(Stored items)
━━━━━━

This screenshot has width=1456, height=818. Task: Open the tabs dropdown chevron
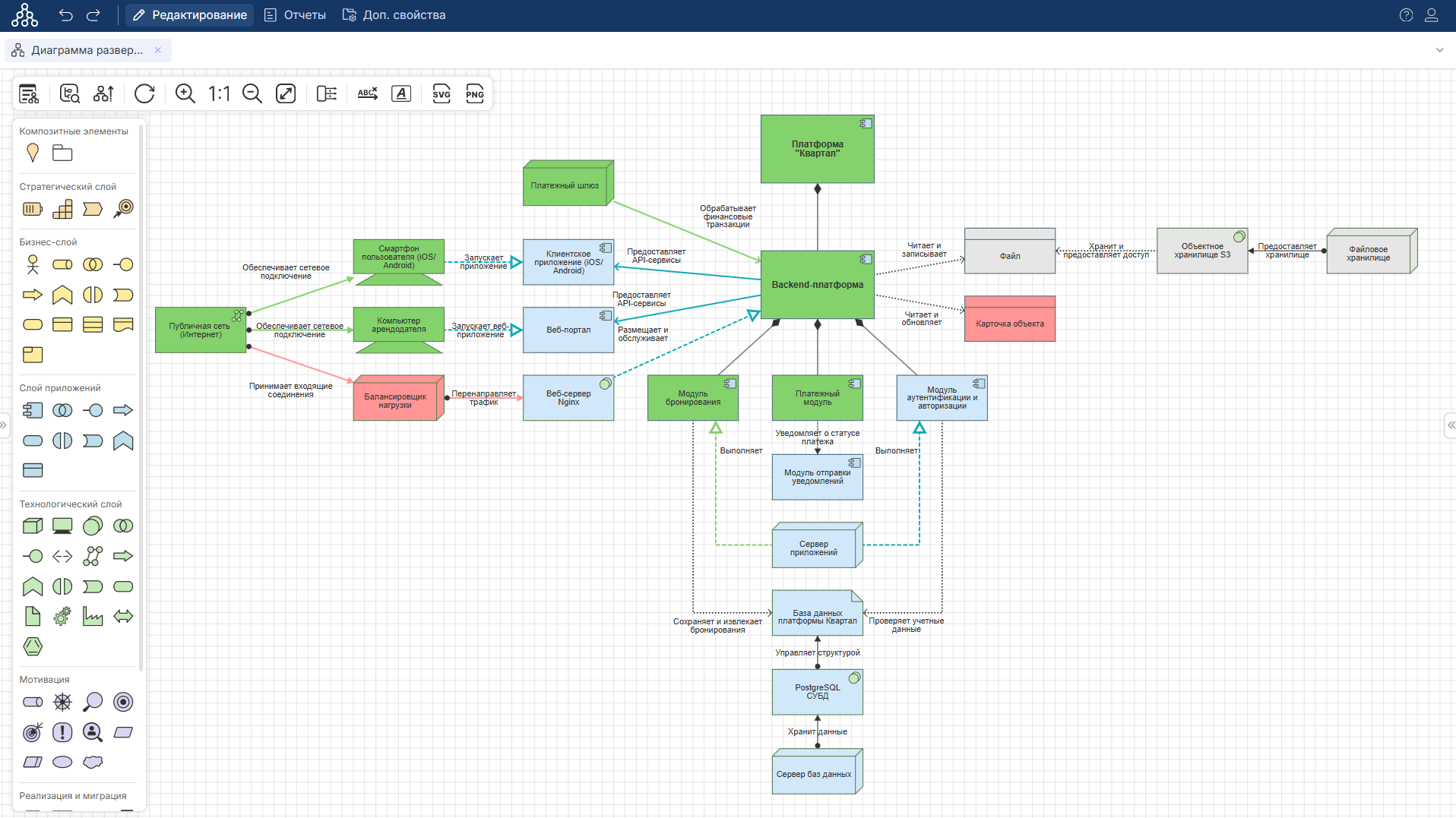coord(1439,50)
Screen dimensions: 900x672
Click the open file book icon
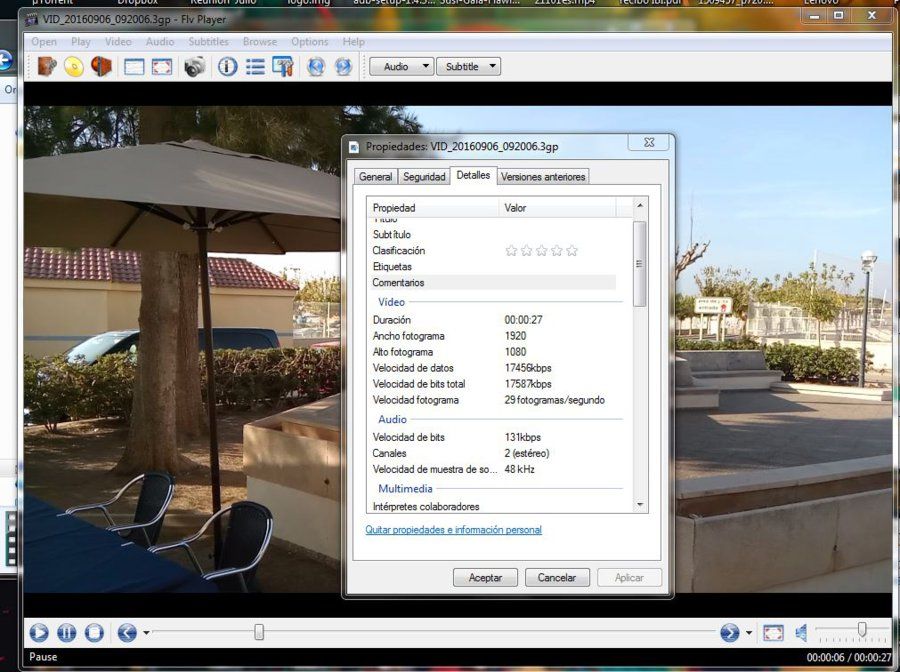47,67
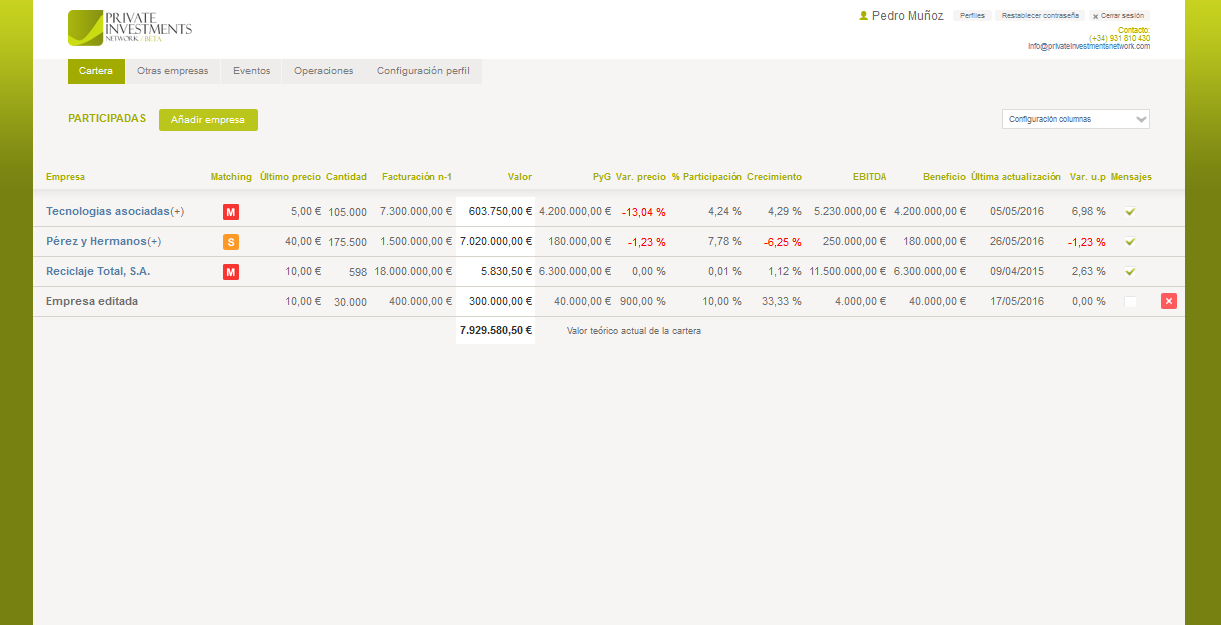Click Cerrar sesión to log out
Screen dimensions: 1221x625
coord(1119,16)
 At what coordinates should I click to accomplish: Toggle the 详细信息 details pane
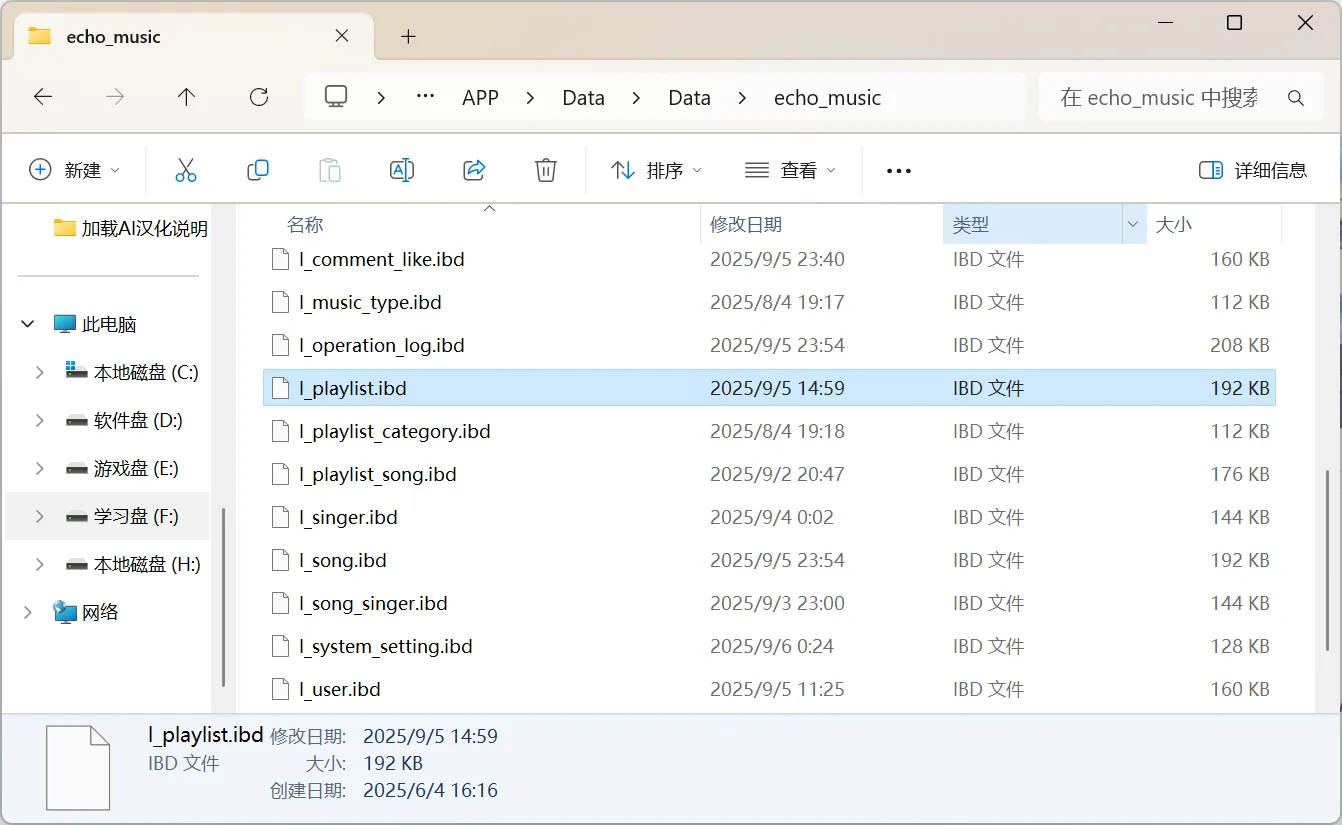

━━━━━━

> TASK BRIEF
Your copy of the data should match it exactly, apart from the images, which are omitted.

> OUTPUT FOR THIS TASK
This screenshot has width=1456, height=818. Task: Open the tabs dropdown chevron
coord(1439,50)
Screen dimensions: 900x672
Click the open file book icon
47,67
Click Cerrar sesión to log out
Screen dimensions: 1221x625
coord(1119,16)
 At what coordinates should I click to accomplish: Toggle the 详细信息 details pane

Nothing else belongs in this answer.